→ Exercise goal
Transcribe the lines from the start of the data below through the line with "1078x555 pixels.", word for word and nothing more.

Saved data entries:
-- -- --
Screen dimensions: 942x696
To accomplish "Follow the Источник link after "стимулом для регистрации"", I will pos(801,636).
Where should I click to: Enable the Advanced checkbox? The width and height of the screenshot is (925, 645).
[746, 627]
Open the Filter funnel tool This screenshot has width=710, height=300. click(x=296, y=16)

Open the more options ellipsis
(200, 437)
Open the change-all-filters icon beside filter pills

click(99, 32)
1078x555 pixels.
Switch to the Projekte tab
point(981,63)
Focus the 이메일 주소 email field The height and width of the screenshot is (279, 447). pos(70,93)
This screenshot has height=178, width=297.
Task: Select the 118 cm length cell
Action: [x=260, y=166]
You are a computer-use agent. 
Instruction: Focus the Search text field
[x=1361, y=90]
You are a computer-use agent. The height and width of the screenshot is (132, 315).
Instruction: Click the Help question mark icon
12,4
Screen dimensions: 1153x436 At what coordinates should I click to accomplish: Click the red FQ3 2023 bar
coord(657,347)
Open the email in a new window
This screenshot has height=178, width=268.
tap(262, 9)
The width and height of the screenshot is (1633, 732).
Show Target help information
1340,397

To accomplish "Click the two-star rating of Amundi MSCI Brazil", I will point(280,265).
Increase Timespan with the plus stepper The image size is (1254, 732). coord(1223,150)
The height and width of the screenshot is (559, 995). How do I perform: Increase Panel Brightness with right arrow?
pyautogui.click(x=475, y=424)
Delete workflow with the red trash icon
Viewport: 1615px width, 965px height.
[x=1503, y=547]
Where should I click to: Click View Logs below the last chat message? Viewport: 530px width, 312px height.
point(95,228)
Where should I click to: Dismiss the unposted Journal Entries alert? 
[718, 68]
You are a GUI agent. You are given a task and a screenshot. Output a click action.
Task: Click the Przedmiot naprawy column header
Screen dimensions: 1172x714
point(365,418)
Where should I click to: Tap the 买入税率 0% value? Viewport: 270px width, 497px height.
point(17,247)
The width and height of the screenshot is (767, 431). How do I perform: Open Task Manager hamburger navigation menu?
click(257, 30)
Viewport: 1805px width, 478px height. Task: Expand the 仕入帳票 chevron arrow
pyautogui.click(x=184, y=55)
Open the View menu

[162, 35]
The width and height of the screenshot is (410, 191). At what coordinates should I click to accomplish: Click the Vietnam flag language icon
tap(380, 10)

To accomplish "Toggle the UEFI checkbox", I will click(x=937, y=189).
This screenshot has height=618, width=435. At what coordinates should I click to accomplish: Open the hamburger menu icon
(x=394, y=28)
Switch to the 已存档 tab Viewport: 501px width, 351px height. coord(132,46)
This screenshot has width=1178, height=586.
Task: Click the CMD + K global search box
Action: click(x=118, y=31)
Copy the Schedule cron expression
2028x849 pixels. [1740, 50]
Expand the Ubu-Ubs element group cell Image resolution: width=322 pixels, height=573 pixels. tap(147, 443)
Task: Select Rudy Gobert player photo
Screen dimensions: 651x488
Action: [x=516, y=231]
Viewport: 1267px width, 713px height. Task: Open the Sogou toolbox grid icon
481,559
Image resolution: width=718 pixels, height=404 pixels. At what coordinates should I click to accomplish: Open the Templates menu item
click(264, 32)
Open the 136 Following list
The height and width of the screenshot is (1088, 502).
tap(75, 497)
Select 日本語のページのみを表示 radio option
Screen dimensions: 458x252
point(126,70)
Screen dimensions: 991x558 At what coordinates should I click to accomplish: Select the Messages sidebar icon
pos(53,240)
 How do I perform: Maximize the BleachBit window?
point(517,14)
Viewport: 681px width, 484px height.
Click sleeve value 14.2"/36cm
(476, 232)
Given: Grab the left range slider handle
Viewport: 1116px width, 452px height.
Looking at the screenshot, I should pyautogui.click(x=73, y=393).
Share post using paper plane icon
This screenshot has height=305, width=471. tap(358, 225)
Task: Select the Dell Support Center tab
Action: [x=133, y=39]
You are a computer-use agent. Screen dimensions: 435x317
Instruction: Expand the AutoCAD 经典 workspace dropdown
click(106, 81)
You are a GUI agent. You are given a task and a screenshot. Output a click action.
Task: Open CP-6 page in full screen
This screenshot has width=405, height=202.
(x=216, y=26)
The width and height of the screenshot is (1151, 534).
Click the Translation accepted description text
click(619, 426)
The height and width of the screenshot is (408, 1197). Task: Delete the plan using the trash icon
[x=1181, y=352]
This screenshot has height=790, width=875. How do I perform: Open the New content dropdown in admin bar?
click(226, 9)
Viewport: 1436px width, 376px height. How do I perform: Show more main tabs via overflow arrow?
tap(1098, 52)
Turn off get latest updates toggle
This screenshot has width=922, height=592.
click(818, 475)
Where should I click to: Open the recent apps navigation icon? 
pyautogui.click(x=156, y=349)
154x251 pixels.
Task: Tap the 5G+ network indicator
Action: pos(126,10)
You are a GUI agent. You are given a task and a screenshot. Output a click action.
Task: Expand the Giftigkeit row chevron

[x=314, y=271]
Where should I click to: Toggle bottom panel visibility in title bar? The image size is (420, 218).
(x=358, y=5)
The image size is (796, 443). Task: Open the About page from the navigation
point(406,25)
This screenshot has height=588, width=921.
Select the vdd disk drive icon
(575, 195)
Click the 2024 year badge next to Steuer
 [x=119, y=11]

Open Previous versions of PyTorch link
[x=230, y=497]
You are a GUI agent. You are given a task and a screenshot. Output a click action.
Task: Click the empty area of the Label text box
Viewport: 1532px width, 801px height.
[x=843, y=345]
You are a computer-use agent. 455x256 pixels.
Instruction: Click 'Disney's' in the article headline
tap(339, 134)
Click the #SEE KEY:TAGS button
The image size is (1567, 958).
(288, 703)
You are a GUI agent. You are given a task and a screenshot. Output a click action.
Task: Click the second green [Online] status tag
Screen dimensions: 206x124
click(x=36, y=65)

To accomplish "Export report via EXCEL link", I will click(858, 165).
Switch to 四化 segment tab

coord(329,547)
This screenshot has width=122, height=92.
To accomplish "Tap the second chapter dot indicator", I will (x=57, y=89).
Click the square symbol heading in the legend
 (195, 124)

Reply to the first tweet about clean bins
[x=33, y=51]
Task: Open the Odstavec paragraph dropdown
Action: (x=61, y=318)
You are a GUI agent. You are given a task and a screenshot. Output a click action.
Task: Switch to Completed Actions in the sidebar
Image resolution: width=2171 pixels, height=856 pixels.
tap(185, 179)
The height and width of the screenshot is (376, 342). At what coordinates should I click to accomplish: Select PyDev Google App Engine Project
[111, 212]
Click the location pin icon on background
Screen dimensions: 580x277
-- -- --
→ Exercise solution
Screen dimensions: 942x696
To accomplish "Follow the Источник link after "стимулом для регистрации"", I will pos(801,636).
Where should I click to: Enable the Advanced checkbox? The width and height of the screenshot is (925, 645).
[746, 627]
Open the Filter funnel tool This screenshot has width=710, height=300. click(x=296, y=16)

Open the more options ellipsis
(200, 437)
Open the change-all-filters icon beside filter pills

click(99, 32)
1078x555 pixels.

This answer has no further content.